What to do:
Reproduce each of the following lines verbatim, without altering any character.

Items:
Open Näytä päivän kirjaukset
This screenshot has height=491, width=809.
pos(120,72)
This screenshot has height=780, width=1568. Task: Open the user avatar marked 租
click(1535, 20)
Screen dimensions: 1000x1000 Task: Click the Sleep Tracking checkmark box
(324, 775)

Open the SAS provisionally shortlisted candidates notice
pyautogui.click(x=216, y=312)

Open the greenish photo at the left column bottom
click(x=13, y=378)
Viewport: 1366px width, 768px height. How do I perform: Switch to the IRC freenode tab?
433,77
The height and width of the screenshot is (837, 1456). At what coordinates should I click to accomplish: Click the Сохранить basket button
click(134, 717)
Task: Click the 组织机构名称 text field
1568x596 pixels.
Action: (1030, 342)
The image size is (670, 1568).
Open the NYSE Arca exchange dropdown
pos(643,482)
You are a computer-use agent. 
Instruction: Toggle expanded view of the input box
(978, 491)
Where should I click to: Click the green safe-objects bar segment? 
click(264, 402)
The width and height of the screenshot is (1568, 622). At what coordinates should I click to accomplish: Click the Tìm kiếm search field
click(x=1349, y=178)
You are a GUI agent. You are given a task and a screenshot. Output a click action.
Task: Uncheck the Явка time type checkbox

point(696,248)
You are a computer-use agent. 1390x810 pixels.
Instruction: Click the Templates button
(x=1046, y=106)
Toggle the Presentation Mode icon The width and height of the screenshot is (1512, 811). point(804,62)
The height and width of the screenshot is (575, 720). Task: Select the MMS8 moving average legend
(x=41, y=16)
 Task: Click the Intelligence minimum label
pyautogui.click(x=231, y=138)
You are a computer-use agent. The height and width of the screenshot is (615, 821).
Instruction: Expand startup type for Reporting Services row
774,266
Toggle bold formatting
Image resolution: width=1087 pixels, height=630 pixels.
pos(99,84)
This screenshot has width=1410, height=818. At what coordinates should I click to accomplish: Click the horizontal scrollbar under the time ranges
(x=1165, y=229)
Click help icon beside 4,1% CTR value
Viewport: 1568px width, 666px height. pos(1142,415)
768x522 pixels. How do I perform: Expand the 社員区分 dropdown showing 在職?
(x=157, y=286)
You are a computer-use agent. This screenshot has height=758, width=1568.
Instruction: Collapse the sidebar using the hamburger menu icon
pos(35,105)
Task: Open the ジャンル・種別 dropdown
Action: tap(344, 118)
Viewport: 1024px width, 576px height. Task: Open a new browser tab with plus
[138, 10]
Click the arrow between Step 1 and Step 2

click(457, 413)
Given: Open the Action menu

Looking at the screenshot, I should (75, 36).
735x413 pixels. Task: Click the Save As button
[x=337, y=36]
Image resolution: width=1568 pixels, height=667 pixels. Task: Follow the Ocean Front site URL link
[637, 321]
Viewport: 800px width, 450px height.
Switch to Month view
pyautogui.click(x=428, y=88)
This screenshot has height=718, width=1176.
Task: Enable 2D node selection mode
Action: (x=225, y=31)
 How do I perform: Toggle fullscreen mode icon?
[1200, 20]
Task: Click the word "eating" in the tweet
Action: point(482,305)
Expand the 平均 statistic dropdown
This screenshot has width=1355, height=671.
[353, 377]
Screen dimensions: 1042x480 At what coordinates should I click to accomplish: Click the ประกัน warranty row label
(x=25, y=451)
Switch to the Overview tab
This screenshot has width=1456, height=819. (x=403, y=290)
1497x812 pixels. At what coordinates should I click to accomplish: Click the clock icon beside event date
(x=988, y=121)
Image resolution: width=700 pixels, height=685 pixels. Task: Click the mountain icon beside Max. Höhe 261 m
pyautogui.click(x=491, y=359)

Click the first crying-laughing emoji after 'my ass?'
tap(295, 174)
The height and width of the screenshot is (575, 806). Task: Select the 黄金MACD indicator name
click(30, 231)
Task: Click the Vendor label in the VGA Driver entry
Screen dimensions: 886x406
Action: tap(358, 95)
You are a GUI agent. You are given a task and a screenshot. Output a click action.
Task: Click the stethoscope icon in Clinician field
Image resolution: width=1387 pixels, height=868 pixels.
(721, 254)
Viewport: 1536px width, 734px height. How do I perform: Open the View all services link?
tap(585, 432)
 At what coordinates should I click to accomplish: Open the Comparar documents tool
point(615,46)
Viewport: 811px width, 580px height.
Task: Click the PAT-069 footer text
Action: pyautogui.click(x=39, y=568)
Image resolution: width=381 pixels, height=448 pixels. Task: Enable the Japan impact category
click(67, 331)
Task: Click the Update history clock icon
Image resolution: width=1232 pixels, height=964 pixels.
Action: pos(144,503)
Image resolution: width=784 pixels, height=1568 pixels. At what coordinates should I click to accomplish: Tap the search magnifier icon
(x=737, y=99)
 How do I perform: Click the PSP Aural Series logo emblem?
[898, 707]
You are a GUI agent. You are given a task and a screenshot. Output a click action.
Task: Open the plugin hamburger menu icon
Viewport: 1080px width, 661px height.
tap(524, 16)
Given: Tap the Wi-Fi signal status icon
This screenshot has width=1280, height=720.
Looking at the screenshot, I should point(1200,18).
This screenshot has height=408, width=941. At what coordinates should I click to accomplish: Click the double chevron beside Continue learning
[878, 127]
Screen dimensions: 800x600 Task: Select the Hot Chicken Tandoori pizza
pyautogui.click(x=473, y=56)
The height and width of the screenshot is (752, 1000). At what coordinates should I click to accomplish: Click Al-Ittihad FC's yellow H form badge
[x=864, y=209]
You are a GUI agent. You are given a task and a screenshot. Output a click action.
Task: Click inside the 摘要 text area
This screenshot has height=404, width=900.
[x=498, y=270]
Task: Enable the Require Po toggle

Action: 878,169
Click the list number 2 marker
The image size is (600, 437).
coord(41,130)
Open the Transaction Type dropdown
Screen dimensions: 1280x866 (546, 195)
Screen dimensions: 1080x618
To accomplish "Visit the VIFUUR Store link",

Task result:
Open Näytä päivän kirjaukset
This screenshot has height=491, width=809.
pos(120,72)
This screenshot has height=780, width=1568. Task: Open the user avatar marked 租
click(1535, 20)
Screen dimensions: 1000x1000 Task: Click the Sleep Tracking checkmark box
(324, 775)

Open the SAS provisionally shortlisted candidates notice
pyautogui.click(x=216, y=312)

Open the greenish photo at the left column bottom
click(x=13, y=378)
Viewport: 1366px width, 768px height. How do I perform: Switch to the IRC freenode tab?
433,77
The height and width of the screenshot is (837, 1456). At what coordinates should I click to accomplish: Click the Сохранить basket button
click(134, 717)
Task: Click the 组织机构名称 text field
1568x596 pixels.
Action: (1030, 342)
The image size is (670, 1568).
Open the NYSE Arca exchange dropdown
pos(643,482)
You are a computer-use agent. 
Instruction: Toggle expanded view of the input box
(978, 491)
Where should I click to: Click the green safe-objects bar segment? 
click(264, 402)
The width and height of the screenshot is (1568, 622). At what coordinates should I click to accomplish: Click the Tìm kiếm search field
click(x=1349, y=178)
You are a GUI agent. You are given a task and a screenshot. Output a click action.
Task: Uncheck the Явка time type checkbox

point(696,248)
You are a computer-use agent. 1390x810 pixels.
Instruction: Click the Templates button
(x=1046, y=106)
Toggle the Presentation Mode icon The width and height of the screenshot is (1512, 811). point(804,62)
The height and width of the screenshot is (575, 720). Task: Select the MMS8 moving average legend
(x=41, y=16)
 Task: Click the Intelligence minimum label
pyautogui.click(x=231, y=138)
You are a computer-use agent. The height and width of the screenshot is (615, 821).
Instruction: Expand startup type for Reporting Services row
774,266
Toggle bold formatting
Image resolution: width=1087 pixels, height=630 pixels.
pos(99,84)
This screenshot has width=1410, height=818. At what coordinates should I click to accomplish: Click the horizontal scrollbar under the time ranges
(x=1165, y=229)
Click help icon beside 4,1% CTR value
Viewport: 1568px width, 666px height. pos(1142,415)
768x522 pixels. How do I perform: Expand the 社員区分 dropdown showing 在職?
(x=157, y=286)
You are a computer-use agent. This screenshot has height=758, width=1568.
Instruction: Collapse the sidebar using the hamburger menu icon
pos(35,105)
Task: Open the ジャンル・種別 dropdown
Action: tap(344, 118)
Viewport: 1024px width, 576px height. Task: Open a new browser tab with plus
[138, 10]
Click the arrow between Step 1 and Step 2

click(457, 413)
Given: Open the Action menu

Looking at the screenshot, I should (75, 36).
735x413 pixels. Task: Click the Save As button
[x=337, y=36]
Image resolution: width=1568 pixels, height=667 pixels. Task: Follow the Ocean Front site URL link
[637, 321]
Viewport: 800px width, 450px height.
Switch to Month view
pyautogui.click(x=428, y=88)
This screenshot has height=718, width=1176.
Task: Enable 2D node selection mode
Action: (x=225, y=31)
 How do I perform: Toggle fullscreen mode icon?
[1200, 20]
Task: Click the word "eating" in the tweet
Action: point(482,305)
Expand the 平均 statistic dropdown
This screenshot has width=1355, height=671.
[353, 377]
Screen dimensions: 1042x480 At what coordinates should I click to accomplish: Click the ประกัน warranty row label
(x=25, y=451)
Switch to the Overview tab
This screenshot has width=1456, height=819. (x=403, y=290)
1497x812 pixels. At what coordinates should I click to accomplish: Click the clock icon beside event date
(x=988, y=121)
Image resolution: width=700 pixels, height=685 pixels. Task: Click the mountain icon beside Max. Höhe 261 m
pyautogui.click(x=491, y=359)

Click the first crying-laughing emoji after 'my ass?'
tap(295, 174)
The height and width of the screenshot is (575, 806). Task: Select the 黄金MACD indicator name
click(30, 231)
Task: Click the Vendor label in the VGA Driver entry
Screen dimensions: 886x406
Action: tap(358, 95)
You are a GUI agent. You are given a task and a screenshot. Output a click action.
Task: Click the stethoscope icon in Clinician field
Image resolution: width=1387 pixels, height=868 pixels.
(721, 254)
Viewport: 1536px width, 734px height. How do I perform: Open the View all services link?
tap(585, 432)
 At what coordinates should I click to accomplish: Open the Comparar documents tool
point(615,46)
Viewport: 811px width, 580px height.
Task: Click the PAT-069 footer text
Action: pyautogui.click(x=39, y=568)
Image resolution: width=381 pixels, height=448 pixels. Task: Enable the Japan impact category
click(67, 331)
Task: Click the Update history clock icon
Image resolution: width=1232 pixels, height=964 pixels.
Action: pos(144,503)
Image resolution: width=784 pixels, height=1568 pixels. At what coordinates should I click to accomplish: Tap the search magnifier icon
(x=737, y=99)
 How do I perform: Click the PSP Aural Series logo emblem?
[898, 707]
You are a GUI agent. You are given a task and a screenshot. Output a click action.
Task: Open the plugin hamburger menu icon
Viewport: 1080px width, 661px height.
tap(524, 16)
Given: Tap the Wi-Fi signal status icon
This screenshot has width=1280, height=720.
Looking at the screenshot, I should point(1200,18).
This screenshot has height=408, width=941. At what coordinates should I click to accomplish: Click the double chevron beside Continue learning
[878, 127]
Screen dimensions: 800x600 Task: Select the Hot Chicken Tandoori pizza
pyautogui.click(x=473, y=56)
The height and width of the screenshot is (752, 1000). At what coordinates should I click to accomplish: Click Al-Ittihad FC's yellow H form badge
[x=864, y=209]
You are a GUI agent. You are given a task and a screenshot. Output a click action.
Task: Click inside the 摘要 text area
This screenshot has height=404, width=900.
[x=498, y=270]
Task: Enable the Require Po toggle

Action: 878,169
Click the list number 2 marker
The image size is (600, 437).
coord(41,130)
Open the Transaction Type dropdown
Screen dimensions: 1280x866 (546, 195)
Screen dimensions: 1080x618
To accomplish "Visit the VIFUUR Store link",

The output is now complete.